A mezzogiorno nella City le file sono di ben altra natura. Ragazzi ventenni, uomini quarantenni in giacca e cravatta, senza giaccone, nonostante il vento, aspettano il proprio turno per comprare un burrito, un panino, un biryani, un roll vietnamita. L’Europa è data per scontata, gli immigrati si chiamano espatriati. Sono l’altra Inghilterra: non solo Londra ma anche Oxford e Cambridge, Bristol e Brighton. Competizione e opportunità. L’Inghilterra che tutti gli europei conoscono e troppo pochi inglesi riconoscono. «L’uscita della Gran Bretagna dall’Europa sarebbe un disastro economico», spiega Mark Boleat, il presidente del Comitato per le politiche e le risorse della città di Londra, nel suo ufficio nel cuore della City. Racconta di una cena con diversi banchieri a cui ha partecipato la sera precedente e spiega che sono tutti d’accordo: «L’entità del danno dipenderà dal tipo di accordo commerciale che Londra riuscirà a fare con Bruxelles, ci sono diversi scenari. Ma intanto sono due mesi che gli investimenti nella City sono bloccati dall’incertezza.
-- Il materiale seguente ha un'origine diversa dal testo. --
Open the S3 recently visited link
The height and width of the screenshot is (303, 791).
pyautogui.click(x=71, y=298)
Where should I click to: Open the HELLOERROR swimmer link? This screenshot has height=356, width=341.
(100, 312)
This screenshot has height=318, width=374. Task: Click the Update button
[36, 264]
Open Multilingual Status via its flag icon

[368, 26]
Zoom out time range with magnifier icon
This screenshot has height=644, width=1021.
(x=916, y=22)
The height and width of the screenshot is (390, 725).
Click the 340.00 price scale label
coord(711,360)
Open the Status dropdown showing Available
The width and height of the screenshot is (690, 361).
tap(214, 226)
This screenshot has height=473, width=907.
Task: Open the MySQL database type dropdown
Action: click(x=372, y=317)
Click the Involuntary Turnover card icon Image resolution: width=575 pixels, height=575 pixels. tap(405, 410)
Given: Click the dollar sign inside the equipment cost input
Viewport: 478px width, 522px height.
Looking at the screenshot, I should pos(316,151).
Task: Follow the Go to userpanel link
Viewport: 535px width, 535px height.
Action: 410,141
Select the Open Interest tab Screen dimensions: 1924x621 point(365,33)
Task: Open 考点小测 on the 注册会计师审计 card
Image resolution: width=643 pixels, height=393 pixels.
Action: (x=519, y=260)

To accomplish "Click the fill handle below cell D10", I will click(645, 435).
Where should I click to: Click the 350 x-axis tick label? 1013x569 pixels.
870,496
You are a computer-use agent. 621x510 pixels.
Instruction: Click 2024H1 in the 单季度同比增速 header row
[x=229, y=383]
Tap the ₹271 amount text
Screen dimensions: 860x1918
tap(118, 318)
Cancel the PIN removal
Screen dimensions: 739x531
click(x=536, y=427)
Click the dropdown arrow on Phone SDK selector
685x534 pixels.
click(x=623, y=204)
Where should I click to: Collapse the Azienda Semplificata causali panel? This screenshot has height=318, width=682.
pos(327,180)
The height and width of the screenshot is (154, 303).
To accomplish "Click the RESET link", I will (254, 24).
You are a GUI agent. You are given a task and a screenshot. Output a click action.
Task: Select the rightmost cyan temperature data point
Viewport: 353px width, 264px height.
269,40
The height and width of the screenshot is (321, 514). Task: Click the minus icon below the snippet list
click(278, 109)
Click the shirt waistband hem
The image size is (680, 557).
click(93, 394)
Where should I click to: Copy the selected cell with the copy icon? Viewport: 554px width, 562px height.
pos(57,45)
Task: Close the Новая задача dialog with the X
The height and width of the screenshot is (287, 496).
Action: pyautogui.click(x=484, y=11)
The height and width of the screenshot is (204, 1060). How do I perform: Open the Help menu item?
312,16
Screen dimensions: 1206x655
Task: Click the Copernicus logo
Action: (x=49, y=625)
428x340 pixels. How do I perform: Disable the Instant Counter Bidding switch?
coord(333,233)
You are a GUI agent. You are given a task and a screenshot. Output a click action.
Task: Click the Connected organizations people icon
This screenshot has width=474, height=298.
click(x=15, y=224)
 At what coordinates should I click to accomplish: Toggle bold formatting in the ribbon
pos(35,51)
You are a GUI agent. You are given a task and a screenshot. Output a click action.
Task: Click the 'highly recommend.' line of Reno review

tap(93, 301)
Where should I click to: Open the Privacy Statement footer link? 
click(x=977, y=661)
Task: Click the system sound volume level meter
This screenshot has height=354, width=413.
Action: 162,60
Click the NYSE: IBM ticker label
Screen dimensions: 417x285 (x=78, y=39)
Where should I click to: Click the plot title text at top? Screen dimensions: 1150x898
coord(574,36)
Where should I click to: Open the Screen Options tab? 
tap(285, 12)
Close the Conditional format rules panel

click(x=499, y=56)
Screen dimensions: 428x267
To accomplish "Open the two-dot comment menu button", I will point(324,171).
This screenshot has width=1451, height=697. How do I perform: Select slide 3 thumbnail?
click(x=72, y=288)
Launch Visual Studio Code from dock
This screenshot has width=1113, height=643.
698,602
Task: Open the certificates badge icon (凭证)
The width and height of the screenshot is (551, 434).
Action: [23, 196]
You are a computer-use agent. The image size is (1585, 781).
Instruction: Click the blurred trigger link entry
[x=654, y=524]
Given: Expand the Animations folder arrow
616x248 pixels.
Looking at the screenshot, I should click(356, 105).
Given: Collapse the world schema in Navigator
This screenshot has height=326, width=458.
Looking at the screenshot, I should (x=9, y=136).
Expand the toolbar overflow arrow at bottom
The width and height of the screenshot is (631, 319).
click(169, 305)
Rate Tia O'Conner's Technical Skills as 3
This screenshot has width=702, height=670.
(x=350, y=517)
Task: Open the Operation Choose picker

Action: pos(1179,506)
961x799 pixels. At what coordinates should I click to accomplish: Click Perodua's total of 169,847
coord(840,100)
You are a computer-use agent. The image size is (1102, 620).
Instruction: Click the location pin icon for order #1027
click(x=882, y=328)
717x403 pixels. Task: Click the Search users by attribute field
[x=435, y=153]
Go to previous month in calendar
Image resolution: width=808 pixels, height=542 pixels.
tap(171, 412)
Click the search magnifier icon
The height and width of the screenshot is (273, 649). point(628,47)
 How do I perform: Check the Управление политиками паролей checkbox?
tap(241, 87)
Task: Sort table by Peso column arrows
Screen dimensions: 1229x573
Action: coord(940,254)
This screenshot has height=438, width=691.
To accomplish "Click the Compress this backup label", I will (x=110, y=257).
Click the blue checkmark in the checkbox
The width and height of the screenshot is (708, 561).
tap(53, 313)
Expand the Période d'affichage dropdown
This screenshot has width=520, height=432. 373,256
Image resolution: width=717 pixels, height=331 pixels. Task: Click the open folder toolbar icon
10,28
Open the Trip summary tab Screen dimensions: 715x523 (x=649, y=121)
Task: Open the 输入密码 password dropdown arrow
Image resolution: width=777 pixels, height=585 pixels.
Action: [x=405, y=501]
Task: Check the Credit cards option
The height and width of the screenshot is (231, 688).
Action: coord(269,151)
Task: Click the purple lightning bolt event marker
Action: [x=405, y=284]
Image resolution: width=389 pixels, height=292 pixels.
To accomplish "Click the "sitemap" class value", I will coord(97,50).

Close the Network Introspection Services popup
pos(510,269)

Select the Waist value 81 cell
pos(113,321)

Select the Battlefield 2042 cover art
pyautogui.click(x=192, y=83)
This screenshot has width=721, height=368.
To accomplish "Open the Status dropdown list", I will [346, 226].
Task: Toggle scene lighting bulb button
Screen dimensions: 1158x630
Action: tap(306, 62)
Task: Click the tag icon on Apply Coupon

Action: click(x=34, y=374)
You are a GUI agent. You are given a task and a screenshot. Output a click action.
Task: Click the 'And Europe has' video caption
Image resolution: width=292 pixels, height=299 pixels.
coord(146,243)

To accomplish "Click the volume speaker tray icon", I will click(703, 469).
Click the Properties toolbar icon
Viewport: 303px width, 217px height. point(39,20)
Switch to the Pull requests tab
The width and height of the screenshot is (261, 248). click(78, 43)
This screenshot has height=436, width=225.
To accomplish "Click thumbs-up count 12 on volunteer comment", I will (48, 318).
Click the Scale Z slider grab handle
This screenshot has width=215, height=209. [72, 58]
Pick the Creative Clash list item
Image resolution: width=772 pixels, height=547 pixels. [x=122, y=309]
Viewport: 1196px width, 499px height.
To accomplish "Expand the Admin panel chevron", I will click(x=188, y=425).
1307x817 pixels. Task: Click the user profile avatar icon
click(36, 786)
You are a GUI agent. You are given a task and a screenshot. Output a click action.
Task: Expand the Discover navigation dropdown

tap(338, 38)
Nessuno rinnova i contratti di affitto e le banche, che quest’anno dovranno tagliare i dipendenti complessivi di almeno un terzo, stanno aspettando: ridurre Londra o Parigi? Londra o Francoforte? Se uscissimo la risposta sarebbe ovvia».

Oltre alle conseguenze economiche il Regno rischierebbe un terremoto politico. «Cameron si dovrebbe dimettere, i conservatori dividere, riemergerebbero le tensioni con l’Irlanda e gli scozzesi stavolta se ne andrebbero davvero», continua Boleat: «La Brexit non risparmierebbe nemmeno l’Europa che perderebbe il contributo inglese nella formulazione delle politiche comuni e vedrebbe altri Stati membri tentati dall’allontanamento». L’ironia del caso è che il referendum arriva proprio quando l’Europa, assediata dall’esterno e infiacchita all’interno, abbandonato il sogno politico di Jaques Delors, sta adottando nientemeno che il modello britannico di adesione all’Unione, con lo smantellamento parziale del trattato di Schengen. Ma se la Brexit divenisse realtà, allora sarebbe forzata a scegliere tra la disintegrazione, a forza di concessioni alle singole nazioni, e l’imposizione di legislazioni nettamente diverse per gli Stati che sono dentro e quelli che sono fuori. Con il risultato che l’Inghilterra, tra orgoglio e pregiudizio, potrebbe trovarsi nettamente fuori. Al pari delle sue ex colonie.